Keller’s modest home with its log cabin façade set in a working class neighborhood that feels economically depressed, is contrasted with the more upscale residence of friend Terrence Howard. They may live only blocks apart but socially they seem a world away from each other. It’s the black family here that is depicted as being as conventionally middle class as any WASP, and while it’s likely intended as a positive depiction, having the Birches appear so bougie defuses interest in them. The movie tries to reverse the established racial stereotypes by making the whites the overemphatic, emotionally demonstrative ones here rather than the ethnics in residence, but that just means they become as conventionally vanilla as any dull white breads. It’s too late in the day for onscreen blacks to still be suffering from the Sidney Poitier syndrome.

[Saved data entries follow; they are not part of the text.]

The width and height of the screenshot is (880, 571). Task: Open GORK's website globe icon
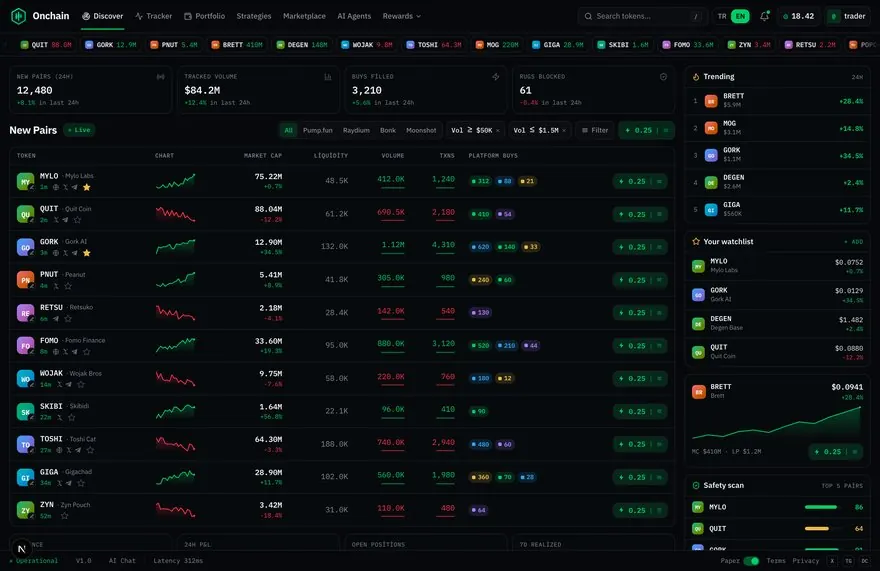tap(56, 253)
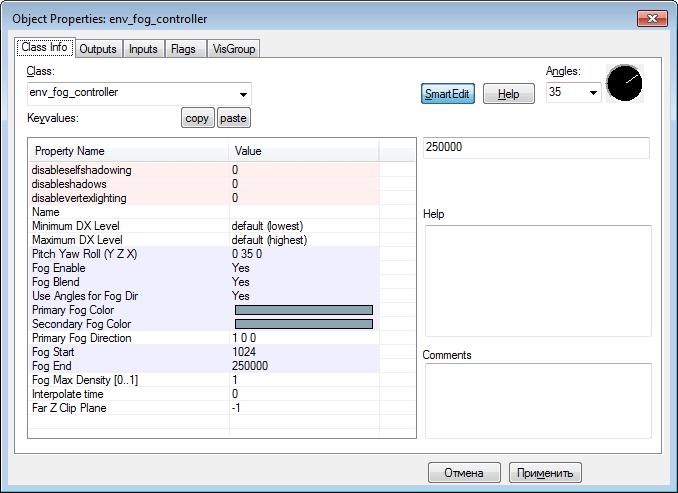Select the Fog Enable property row
The height and width of the screenshot is (493, 678).
click(130, 268)
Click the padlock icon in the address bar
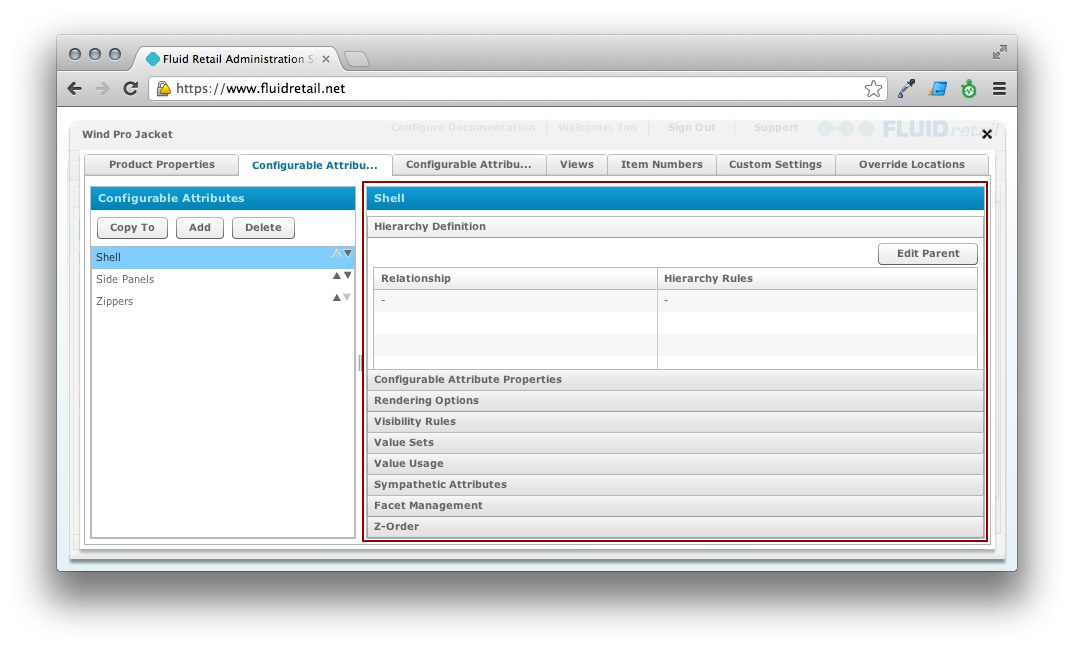Screen dimensions: 1074x650 click(163, 88)
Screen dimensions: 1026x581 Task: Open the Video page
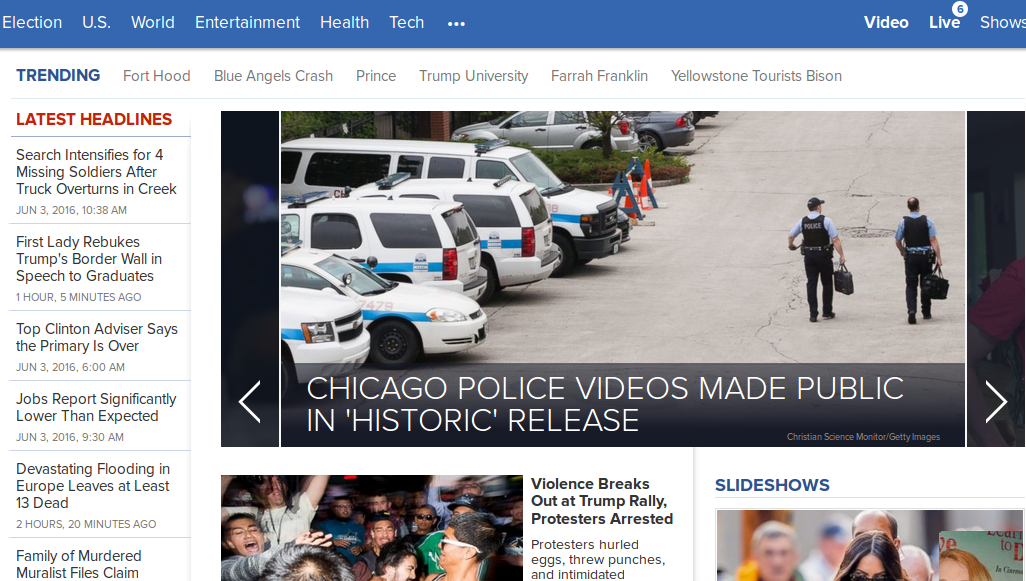886,22
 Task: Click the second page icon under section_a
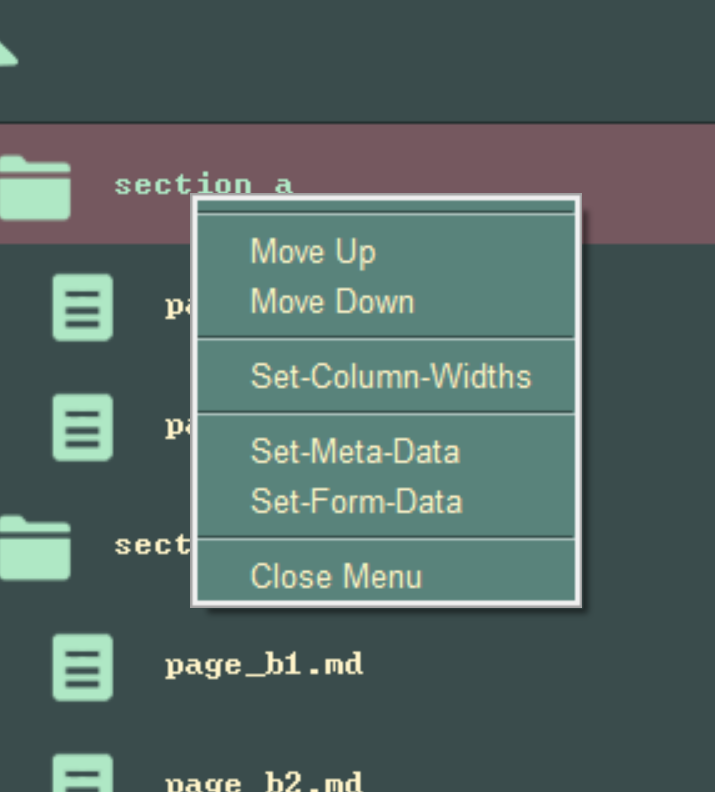click(82, 427)
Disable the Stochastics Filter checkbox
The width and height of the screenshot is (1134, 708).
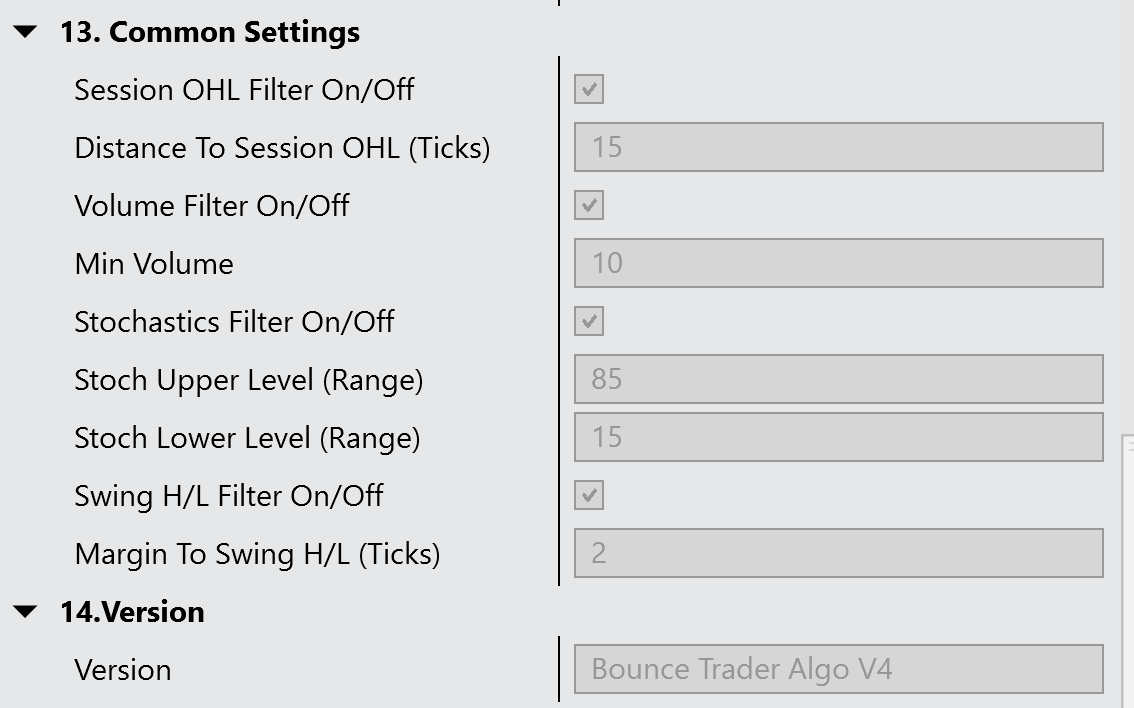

And one is never quite convinced of the friendship between the two families, nor what precisely it’s based on. The soft spoken, timid, well off Frank and the belligerent, hostile, struggling Keller seem nothing alike and we get little feel for the interplay between their wives or older children. And while the youngest two girls (Erin Gerasimovich and Kyla Drew Simmons) have a natural, unforced rapport, being the victims of the kidnapping means they’re offscreen for the majority of the movie. They’re gone before we’ve been given much chance to invest ourselves in them and so we subsequently worry for their safety in the same detached way we would any missing child we hear about in the news. There’s something even more distressing that occurs with Prisoners. As the fallout from the abduction is played out among the two sets of inconsolable parents, for some reason the movie seems slanted to accord greater emotional weight to the loss of the white child than the
black. The movie is almost exclusively focused on Keller’s way of working through his grief, at the expense of the other characters. His pain seems far more significant simply because he’s so vocal about it. Even the sorrow of his bedridden wife, whose self-medicated misery has left her a prisoner to her pills, seems a pittance in comparison to Keller’s welling agony of despair. Terrence Howard’s Franklin Birch is roped into becoming Keller’s unwilling accomplice, and the character is placed in a position where he’s meant to serve as surrogate for complicit viewers who have likewise become accessories after the fact. Franklin tempers Keller’s loose cannon, trying to reason with him using words of caution. With that soft, drawling whine of a voice, velvety smooth caramel skin and sensitive, tapering fingers, Howard has always struck me as an odd man out in roles that require him to strut his machismo like Dead Man Down, Fighting, his Oscar-nominated pimping performance in Hustle & Flow. All you have to be is black in America to be perceived in such light.
Where Jackman makes a most persuasive bruiser, Howard is too smooth an operator for such parts. He belongs in drawing rooms, tripping to the light fantastic in three-piece suits. So it makes more sense to see him cast as a whipped milquetoast here (as he was in Crash), giving voice to the audience’s own reservations about the rash extremes Keller has gone to. Franklin is the one after all who first points out the obvious, “This ain’t right. This has to stop.” He’s even had a pair of spectacles plopped on him by wardrobe to make his character seem weaker and even more indecisive.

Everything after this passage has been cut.